* **TASK DESCRIPTION**
Below are records; reproduce exactly the lines from the one that has "Join Our Team (774, 51)" through the one that has "Michael Elkan (278, 2550)", ends included, and nothing more.
.....
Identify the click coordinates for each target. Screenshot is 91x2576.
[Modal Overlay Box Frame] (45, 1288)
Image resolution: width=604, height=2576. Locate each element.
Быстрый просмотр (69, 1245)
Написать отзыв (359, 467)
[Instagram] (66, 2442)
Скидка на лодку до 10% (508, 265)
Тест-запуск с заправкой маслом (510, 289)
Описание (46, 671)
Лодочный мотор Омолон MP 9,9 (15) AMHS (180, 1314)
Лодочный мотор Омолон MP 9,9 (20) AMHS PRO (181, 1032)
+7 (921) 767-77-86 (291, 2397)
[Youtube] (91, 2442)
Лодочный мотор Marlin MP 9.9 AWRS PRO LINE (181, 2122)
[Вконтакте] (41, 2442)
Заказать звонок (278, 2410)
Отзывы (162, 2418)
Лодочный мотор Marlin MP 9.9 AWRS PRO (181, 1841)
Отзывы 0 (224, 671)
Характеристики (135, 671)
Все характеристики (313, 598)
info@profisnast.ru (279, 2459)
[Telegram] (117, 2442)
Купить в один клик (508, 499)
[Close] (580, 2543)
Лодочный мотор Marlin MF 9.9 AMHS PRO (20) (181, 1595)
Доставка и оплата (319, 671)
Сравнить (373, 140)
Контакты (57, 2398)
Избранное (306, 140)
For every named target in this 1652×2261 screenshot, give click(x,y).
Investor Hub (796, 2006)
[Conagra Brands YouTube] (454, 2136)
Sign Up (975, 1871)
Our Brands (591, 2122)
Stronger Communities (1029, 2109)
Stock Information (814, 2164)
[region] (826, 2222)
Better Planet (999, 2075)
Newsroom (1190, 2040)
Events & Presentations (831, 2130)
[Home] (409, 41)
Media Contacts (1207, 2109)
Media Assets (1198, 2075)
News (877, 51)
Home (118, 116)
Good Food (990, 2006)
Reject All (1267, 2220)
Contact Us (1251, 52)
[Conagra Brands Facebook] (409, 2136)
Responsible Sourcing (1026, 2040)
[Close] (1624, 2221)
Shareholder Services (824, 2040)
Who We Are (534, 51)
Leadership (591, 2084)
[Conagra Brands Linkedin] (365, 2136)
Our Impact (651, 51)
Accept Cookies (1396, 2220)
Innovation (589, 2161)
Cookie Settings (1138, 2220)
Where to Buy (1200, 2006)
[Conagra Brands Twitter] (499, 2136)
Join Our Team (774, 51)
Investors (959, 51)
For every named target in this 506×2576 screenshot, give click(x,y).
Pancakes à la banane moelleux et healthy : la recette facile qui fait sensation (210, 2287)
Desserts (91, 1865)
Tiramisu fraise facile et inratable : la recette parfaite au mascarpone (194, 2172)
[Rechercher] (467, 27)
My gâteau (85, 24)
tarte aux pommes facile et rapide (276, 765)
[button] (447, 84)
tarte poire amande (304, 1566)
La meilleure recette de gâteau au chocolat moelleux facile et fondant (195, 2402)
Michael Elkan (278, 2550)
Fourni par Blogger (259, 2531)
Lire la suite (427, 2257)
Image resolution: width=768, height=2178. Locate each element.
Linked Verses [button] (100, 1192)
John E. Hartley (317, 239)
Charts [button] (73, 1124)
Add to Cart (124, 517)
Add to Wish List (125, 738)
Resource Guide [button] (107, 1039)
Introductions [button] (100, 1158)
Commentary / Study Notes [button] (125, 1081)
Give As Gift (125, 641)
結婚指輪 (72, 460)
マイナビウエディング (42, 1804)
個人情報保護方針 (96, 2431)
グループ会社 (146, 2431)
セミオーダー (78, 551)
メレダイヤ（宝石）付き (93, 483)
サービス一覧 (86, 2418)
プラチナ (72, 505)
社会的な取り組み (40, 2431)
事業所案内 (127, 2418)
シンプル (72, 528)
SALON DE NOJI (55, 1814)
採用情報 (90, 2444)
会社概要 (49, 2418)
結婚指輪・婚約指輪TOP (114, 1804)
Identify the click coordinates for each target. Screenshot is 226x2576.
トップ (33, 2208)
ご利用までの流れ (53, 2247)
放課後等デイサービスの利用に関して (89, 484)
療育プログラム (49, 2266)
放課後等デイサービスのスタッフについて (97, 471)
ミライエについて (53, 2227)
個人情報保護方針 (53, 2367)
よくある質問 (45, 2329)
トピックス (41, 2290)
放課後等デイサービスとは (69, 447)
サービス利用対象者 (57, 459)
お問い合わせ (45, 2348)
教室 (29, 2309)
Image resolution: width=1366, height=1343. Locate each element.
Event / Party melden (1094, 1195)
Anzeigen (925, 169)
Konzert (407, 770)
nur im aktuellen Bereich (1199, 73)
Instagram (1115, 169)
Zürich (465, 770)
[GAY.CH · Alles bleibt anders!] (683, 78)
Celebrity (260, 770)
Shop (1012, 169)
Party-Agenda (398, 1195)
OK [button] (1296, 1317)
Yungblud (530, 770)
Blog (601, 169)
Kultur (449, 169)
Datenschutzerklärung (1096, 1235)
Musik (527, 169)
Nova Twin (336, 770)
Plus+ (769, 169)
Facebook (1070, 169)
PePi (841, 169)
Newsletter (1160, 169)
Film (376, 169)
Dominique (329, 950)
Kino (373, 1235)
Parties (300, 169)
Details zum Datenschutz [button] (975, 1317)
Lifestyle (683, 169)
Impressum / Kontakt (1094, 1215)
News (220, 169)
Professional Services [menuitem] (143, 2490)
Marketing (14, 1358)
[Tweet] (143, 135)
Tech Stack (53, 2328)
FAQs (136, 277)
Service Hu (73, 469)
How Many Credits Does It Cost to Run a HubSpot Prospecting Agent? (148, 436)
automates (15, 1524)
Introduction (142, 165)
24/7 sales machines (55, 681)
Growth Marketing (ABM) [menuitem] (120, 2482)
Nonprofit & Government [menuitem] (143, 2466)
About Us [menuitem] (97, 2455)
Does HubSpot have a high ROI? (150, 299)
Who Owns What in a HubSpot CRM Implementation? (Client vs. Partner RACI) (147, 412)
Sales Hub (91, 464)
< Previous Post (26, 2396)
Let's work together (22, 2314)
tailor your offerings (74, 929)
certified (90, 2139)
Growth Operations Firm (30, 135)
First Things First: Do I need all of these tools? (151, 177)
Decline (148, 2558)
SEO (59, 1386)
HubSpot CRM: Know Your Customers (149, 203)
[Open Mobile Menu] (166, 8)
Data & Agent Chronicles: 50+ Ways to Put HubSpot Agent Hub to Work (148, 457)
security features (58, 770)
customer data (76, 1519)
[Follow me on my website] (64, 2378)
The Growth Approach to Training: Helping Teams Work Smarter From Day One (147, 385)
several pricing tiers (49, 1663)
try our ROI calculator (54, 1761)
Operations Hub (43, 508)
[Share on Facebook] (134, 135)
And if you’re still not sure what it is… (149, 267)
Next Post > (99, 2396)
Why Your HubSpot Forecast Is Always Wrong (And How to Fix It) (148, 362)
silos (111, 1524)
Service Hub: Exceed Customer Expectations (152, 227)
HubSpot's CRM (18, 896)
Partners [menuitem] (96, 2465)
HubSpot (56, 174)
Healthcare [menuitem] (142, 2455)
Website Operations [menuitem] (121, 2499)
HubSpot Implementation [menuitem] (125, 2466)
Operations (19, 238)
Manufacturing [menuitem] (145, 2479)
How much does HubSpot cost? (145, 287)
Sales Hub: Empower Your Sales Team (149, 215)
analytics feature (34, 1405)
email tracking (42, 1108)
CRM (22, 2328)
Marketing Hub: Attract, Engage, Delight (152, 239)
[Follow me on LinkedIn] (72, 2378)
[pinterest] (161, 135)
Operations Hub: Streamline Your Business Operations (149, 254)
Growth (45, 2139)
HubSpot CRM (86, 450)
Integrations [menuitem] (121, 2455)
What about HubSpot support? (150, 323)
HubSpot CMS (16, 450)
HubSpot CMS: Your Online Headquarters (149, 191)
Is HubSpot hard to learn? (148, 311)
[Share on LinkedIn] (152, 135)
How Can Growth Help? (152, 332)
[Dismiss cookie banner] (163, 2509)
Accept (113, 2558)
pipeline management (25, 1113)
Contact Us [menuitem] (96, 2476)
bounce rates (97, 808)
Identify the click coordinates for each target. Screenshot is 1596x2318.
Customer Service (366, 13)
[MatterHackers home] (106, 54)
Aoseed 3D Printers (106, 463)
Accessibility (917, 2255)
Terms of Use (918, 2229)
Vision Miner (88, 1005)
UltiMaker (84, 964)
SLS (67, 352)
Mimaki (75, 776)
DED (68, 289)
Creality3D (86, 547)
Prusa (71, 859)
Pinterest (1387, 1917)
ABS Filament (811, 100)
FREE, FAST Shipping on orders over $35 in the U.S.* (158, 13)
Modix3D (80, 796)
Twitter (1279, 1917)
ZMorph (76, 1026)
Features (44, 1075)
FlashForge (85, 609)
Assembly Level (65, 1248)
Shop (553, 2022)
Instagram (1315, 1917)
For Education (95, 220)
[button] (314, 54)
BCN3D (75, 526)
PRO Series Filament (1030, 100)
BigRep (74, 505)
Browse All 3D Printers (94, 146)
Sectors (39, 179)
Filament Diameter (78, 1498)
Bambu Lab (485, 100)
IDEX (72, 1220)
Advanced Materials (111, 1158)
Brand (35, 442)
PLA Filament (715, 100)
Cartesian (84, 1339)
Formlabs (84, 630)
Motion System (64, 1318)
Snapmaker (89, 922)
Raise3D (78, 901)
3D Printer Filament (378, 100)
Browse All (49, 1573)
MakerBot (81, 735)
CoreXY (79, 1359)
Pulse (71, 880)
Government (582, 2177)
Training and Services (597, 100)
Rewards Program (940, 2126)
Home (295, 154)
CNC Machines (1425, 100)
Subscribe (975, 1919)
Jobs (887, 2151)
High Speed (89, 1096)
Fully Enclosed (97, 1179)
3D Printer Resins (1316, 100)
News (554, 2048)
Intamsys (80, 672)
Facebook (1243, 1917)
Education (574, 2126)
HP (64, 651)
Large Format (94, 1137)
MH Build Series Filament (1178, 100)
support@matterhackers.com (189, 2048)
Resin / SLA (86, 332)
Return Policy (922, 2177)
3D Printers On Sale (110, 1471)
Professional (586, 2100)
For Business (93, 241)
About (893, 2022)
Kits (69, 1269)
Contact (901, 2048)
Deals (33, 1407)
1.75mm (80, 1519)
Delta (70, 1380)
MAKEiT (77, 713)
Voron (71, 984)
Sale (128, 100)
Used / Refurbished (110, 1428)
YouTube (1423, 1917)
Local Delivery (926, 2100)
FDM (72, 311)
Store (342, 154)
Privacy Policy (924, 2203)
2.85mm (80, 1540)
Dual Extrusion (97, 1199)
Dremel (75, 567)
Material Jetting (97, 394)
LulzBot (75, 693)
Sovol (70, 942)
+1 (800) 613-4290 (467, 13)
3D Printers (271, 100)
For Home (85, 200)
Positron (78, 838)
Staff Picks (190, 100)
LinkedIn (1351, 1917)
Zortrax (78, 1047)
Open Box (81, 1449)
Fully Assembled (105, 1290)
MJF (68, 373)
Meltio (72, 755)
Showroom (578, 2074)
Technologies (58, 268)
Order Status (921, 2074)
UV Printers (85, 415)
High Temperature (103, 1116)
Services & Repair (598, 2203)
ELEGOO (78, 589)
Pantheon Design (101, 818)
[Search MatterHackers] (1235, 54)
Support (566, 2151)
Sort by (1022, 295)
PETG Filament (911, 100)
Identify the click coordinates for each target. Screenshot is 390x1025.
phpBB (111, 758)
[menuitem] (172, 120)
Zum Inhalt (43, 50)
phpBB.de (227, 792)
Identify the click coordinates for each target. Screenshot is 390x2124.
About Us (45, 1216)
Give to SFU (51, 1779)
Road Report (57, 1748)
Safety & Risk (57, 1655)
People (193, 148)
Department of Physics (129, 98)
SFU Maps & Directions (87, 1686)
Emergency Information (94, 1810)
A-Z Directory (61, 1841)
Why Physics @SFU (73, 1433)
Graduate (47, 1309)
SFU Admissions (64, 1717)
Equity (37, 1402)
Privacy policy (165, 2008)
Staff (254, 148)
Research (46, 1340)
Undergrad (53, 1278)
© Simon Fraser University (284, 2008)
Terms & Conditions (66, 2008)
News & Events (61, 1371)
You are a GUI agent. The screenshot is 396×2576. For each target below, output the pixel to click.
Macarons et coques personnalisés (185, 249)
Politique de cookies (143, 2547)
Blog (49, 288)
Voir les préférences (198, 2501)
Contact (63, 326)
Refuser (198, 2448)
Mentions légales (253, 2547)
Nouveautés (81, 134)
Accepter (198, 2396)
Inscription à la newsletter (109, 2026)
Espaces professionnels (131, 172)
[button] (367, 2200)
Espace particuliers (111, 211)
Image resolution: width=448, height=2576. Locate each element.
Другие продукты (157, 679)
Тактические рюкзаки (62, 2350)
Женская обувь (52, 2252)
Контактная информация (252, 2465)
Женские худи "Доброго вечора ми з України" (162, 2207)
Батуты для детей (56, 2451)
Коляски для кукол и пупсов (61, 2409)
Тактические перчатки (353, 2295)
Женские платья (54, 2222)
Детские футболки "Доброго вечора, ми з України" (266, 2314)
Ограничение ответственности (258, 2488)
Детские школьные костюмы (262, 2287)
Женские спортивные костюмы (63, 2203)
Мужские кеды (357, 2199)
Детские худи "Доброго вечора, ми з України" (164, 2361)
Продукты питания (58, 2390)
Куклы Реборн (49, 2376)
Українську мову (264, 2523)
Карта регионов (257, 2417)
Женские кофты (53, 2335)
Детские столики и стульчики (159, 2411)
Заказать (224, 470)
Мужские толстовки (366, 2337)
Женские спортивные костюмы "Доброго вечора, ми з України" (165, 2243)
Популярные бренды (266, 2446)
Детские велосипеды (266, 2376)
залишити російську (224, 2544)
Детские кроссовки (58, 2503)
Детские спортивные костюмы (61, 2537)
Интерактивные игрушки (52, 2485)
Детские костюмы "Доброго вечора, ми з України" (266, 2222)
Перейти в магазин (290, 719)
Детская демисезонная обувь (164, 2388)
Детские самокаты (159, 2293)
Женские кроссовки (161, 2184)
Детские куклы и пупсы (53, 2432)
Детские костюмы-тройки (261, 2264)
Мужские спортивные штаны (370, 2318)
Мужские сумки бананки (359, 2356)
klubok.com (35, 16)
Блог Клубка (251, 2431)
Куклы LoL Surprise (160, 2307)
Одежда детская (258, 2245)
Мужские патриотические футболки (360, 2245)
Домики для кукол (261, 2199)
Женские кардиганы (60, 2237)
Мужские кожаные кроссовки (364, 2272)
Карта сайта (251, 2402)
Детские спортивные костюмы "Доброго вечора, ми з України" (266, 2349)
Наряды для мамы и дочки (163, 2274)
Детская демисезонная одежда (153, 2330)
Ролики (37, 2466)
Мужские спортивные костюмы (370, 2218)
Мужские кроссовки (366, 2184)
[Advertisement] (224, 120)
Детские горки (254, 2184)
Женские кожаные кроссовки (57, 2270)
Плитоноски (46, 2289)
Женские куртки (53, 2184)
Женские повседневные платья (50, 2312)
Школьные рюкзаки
.....
* **RESPONSE TO THE EXERCISE**
Join Our Team (774, 51)
Investors (959, 51)
For every named target in this 506×2576 screenshot, give click(x,y).
Pancakes à la banane moelleux et healthy : la recette facile qui fait sensation (210, 2287)
Desserts (91, 1865)
Tiramisu fraise facile et inratable : la recette parfaite au mascarpone (194, 2172)
[Rechercher] (467, 27)
My gâteau (85, 24)
tarte aux pommes facile et rapide (276, 765)
[button] (447, 84)
tarte poire amande (304, 1566)
La meilleure recette de gâteau au chocolat moelleux facile et fondant (195, 2402)
Michael Elkan (278, 2550)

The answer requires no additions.